Я расхохотался, и Лазарь, в который раз, смутилась.
— Признайтесь, — сказал я, — невозможно состряпать более назидательной истории: два смущенных развратника, которых начало тошнить друг от друга. Но поговорим без смеха: не хотел бы забивать вам голову деталями, да и не так уж трудно понять друг друга. Как и я, она привыкла к эксцессам, и одним притворством ее было не удовлетворить. (Я говорил почти шепотом. У меня было ощущение, что я дурак, но я жаждал болтать. Каким бы глупым это ни казалось, в моей тоске было лучше, чтобы рядом находилась Лазарь. Она была здесь, и я чувствовал себя не так потерянно.)
Я объяснял:
— Это нетрудно понять. Я исходил потом. Все время уходило на бесполезные усилия. В конце концов я доходил до крайнего физического истощения, но куда хуже было — моральное. И для нее, и для меня.
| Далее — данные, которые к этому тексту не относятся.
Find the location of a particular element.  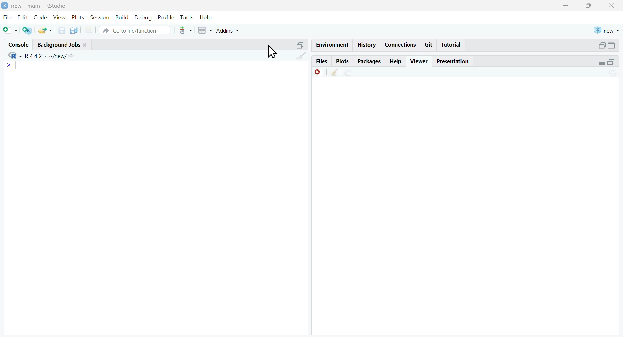

switch to full view is located at coordinates (611, 45).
Она меня любила и все-таки в конце смотрела на меня тупо, с какой-то беглой, даже желчной улыбкой. Она возбуждалась со мной, и я возбуждался с нею, но мы доходили лишь до взаимного отвращения. Понимаете: становишься отвратительным… Все было невозможно. Я чувствовал себя потерянным и в тот момент думал лишь о том, чтобы броситься под поезд…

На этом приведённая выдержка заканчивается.